Mosul has been under IS control since 10 June, after which the group overran the surrounding Nineveh province and swathes of other territory.
This comes a day after Iraqi security forces broke a months-long siege of IS militants on Baiji and its oil refinery, and joined up with troops who had been holding off IS onslaughts for months.
The US Central Command said that the US and allied countries have conducted 24 airstrikes against IS militants in Iraq since Monday, a majority near the city of Kirkuk.
In Kirkuk, Kurdish forces backed by coalition airstrikes launched attacks to retake territory near the town of Kharbaroot, located 35 kilometers west of the city of Kirkuk.
Meanwhile, the Iraqi army and peshmerga forces have also been waging military operations throughout other parts of the country to regain control.

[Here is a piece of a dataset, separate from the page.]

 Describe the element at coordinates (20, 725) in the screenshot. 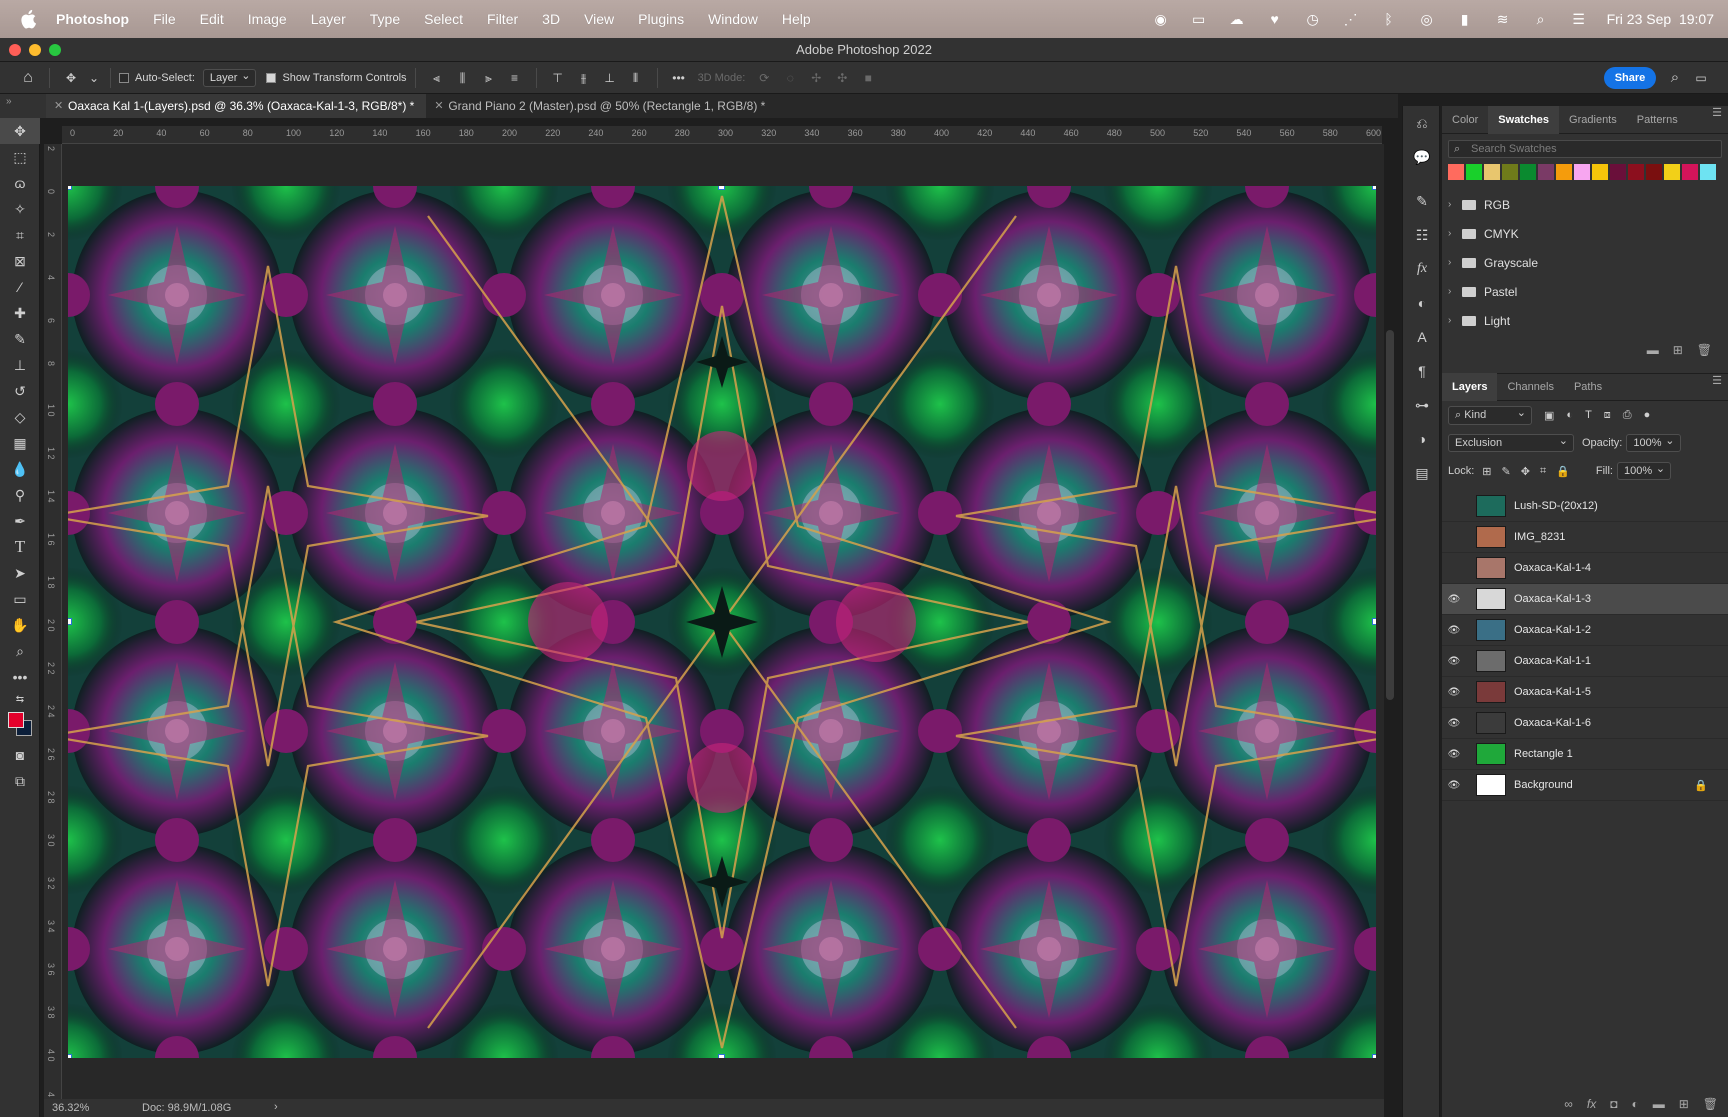

I see `color-picker` at that location. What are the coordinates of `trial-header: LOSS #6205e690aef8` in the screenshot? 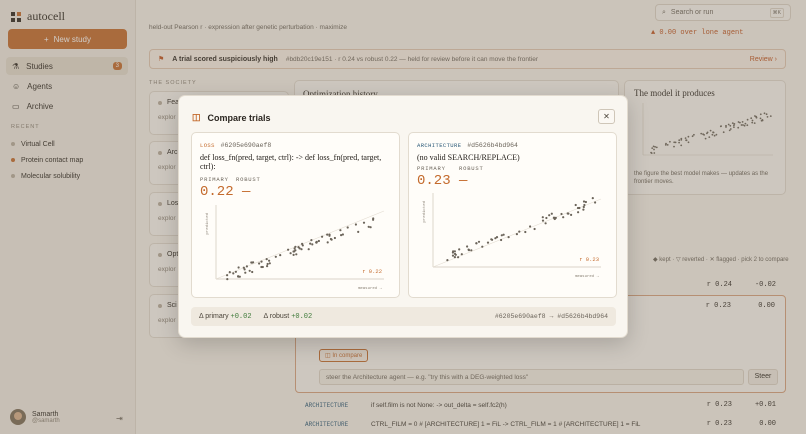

The Iraqi forces have pushed toward Tikrit and Samarra, south of Baiji and are carrying out joint military operations with the peshmerga in Diyala province east of the country to regain control of Saadiya, Jalula, and Yawer.
"Over the next three days, we will work on reinforcing our capacity because we are planning to clear areas on three sides of Tikrit," an army brigadier general said on Monday.
In the western side of the country, ten Islamic State militants and three Iraqi security forces were killed on Sunday during renewed clashes between the two sides in downtown Ramadi of the Anbar province in the West of Iraq, according to Iraqi security sources.
As a means to reinforcing the efforts of the coalition, French minister of defence Jean-Yves Adrian announced on Wednesday plans to send six additional fighter jets to support the offensive against Islamic State positions, reported AP.